#### Prompt:
Each entry below needs to be copied exactly, with nothing dropped.
※ ※ ※
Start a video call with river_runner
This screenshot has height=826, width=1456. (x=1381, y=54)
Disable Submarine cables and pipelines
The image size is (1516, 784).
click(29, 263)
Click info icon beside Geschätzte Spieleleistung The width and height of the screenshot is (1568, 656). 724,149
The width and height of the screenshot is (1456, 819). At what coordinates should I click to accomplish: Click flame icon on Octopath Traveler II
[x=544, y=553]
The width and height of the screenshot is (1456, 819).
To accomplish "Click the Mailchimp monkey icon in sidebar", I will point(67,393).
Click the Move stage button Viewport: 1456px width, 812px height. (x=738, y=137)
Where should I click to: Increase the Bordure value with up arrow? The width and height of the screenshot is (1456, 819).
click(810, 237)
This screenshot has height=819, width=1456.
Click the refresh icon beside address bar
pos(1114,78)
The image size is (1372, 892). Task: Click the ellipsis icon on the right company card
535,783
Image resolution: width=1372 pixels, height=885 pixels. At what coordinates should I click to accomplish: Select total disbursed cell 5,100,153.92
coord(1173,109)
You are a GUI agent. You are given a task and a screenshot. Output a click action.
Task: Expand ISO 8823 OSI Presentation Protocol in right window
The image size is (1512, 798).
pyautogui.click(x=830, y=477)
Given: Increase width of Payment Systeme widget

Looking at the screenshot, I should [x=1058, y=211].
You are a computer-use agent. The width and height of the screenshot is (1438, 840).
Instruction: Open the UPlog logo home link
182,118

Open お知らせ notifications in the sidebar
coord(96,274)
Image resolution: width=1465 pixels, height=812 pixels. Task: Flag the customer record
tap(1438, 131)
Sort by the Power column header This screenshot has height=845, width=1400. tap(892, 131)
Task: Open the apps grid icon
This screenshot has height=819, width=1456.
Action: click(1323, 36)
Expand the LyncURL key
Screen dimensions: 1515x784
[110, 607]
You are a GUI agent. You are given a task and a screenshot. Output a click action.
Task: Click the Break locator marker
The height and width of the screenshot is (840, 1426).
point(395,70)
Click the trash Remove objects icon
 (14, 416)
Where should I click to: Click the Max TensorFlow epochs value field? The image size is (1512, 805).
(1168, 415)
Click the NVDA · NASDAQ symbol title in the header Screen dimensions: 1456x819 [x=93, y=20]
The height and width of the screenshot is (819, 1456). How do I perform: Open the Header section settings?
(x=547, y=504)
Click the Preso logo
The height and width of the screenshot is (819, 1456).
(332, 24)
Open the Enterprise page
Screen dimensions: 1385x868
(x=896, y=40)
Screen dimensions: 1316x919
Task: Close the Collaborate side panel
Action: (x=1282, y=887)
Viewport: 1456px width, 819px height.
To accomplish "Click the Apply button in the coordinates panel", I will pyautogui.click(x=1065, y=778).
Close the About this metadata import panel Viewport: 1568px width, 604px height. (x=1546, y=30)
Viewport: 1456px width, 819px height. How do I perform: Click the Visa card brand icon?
※ ※ ※
#### Task response:
Start a video call with river_runner
This screenshot has height=826, width=1456. (x=1381, y=54)
Disable Submarine cables and pipelines
The image size is (1516, 784).
click(29, 263)
Click info icon beside Geschätzte Spieleleistung The width and height of the screenshot is (1568, 656). 724,149
The width and height of the screenshot is (1456, 819). At what coordinates should I click to accomplish: Click flame icon on Octopath Traveler II
[x=544, y=553]
The width and height of the screenshot is (1456, 819).
To accomplish "Click the Mailchimp monkey icon in sidebar", I will point(67,393).
Click the Move stage button Viewport: 1456px width, 812px height. (x=738, y=137)
Where should I click to: Increase the Bordure value with up arrow? The width and height of the screenshot is (1456, 819).
click(810, 237)
This screenshot has height=819, width=1456.
Click the refresh icon beside address bar
pos(1114,78)
The image size is (1372, 892). Task: Click the ellipsis icon on the right company card
535,783
Image resolution: width=1372 pixels, height=885 pixels. At what coordinates should I click to accomplish: Select total disbursed cell 5,100,153.92
coord(1173,109)
You are a GUI agent. You are given a task and a screenshot. Output a click action.
Task: Expand ISO 8823 OSI Presentation Protocol in right window
The image size is (1512, 798).
pyautogui.click(x=830, y=477)
Given: Increase width of Payment Systeme widget

Looking at the screenshot, I should [x=1058, y=211].
You are a computer-use agent. The width and height of the screenshot is (1438, 840).
Instruction: Open the UPlog logo home link
182,118

Open お知らせ notifications in the sidebar
coord(96,274)
Image resolution: width=1465 pixels, height=812 pixels. Task: Flag the customer record
tap(1438, 131)
Sort by the Power column header This screenshot has height=845, width=1400. tap(892, 131)
Task: Open the apps grid icon
This screenshot has height=819, width=1456.
Action: click(1323, 36)
Expand the LyncURL key
Screen dimensions: 1515x784
[110, 607]
You are a GUI agent. You are given a task and a screenshot. Output a click action.
Task: Click the Break locator marker
The height and width of the screenshot is (840, 1426).
point(395,70)
Click the trash Remove objects icon
 (14, 416)
Where should I click to: Click the Max TensorFlow epochs value field? The image size is (1512, 805).
(1168, 415)
Click the NVDA · NASDAQ symbol title in the header Screen dimensions: 1456x819 [x=93, y=20]
The height and width of the screenshot is (819, 1456). How do I perform: Open the Header section settings?
(x=547, y=504)
Click the Preso logo
The height and width of the screenshot is (819, 1456).
(332, 24)
Open the Enterprise page
Screen dimensions: 1385x868
(x=896, y=40)
Screen dimensions: 1316x919
Task: Close the Collaborate side panel
Action: (x=1282, y=887)
Viewport: 1456px width, 819px height.
To accomplish "Click the Apply button in the coordinates panel", I will pyautogui.click(x=1065, y=778).
Close the About this metadata import panel Viewport: 1568px width, 604px height. (x=1546, y=30)
Viewport: 1456px width, 819px height. How do I perform: Click the Visa card brand icon?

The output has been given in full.